A lawsuit filed Friday blames Advocate Lutheran General Hospital in Park Ridge and a medical device company for the “superbug” death of a woman who’d been treated there.

Ilene Weinberg became “extremely ill” and died July 6, 2014 — more than a year after contracting an infection from a contaminated instrument at Lutheran General, where she’d undergone a procedure involving a device called a duodenoscope, according to the wrongful-death suit filed in Cook County circuit court.

Federal authorities have linked the use of the scopes — which are inserted through the throat to diagnose problems in the pancreas or bile ducts — to infections at the Park Ridge hospital and elsewhere of the CRE, or carbapenem-resistant enterobacteriaceae, a potentially deadly, antibiotic-resistant bacterium.

The suit claims the tube wasn’t properly sterilized and was contaminated by CRE.

It also blames Pentax Medical for designing the instrument in a way that made it difficult to sterilize.

The suit accuses the hospital and Pentax of being negligent and seeks unspecified damages.

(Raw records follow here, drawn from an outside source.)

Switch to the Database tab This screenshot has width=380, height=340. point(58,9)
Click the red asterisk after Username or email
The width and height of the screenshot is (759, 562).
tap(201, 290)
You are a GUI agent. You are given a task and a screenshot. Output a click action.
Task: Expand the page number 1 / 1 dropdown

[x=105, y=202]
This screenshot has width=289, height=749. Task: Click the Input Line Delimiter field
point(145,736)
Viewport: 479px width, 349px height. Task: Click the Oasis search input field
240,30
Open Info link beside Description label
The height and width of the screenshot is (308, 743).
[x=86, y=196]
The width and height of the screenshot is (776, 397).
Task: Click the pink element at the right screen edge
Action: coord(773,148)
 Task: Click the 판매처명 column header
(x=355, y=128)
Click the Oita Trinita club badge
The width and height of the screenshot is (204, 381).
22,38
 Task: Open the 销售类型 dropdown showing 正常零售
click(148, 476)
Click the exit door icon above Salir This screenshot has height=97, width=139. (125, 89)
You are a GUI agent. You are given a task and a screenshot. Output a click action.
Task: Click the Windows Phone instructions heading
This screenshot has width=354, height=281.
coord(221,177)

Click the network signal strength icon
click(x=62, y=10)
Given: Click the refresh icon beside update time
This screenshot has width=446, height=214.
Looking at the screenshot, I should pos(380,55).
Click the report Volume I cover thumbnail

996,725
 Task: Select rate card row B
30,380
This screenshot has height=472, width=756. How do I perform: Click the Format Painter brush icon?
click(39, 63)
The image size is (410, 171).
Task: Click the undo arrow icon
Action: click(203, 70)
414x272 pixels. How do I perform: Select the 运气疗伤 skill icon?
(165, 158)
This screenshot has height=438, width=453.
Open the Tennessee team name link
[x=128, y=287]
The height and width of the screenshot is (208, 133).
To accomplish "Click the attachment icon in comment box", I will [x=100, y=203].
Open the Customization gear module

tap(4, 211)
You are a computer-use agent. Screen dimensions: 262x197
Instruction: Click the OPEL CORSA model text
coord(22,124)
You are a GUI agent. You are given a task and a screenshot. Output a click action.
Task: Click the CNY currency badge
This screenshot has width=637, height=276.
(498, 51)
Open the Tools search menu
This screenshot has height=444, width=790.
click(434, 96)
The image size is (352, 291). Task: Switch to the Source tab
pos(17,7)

A series of outbreaks of CRE at hospitals in several cities in 2013 and 2014 was linked to duodenoscopes by the federal Centers for Disease Control and Prevention, which found that, because of the instrument’s design, it’s particularly difficult to sterilize.

Lutheran General was linked to the biggest outbreak of CRE. The CDC has said it found 44 cases in the Chciago area, with 38 of them at the Park Ridge hospital.

A spokeswoman said hospital officials had no comment on the suit.

In October 2013, Lutheran General began using a highly toxic gas, EtO, on hard-to-sterilize instruments and had seen no new cases of CRE since then, a hospital spokeswoman told the Chicago Sun-Times in March.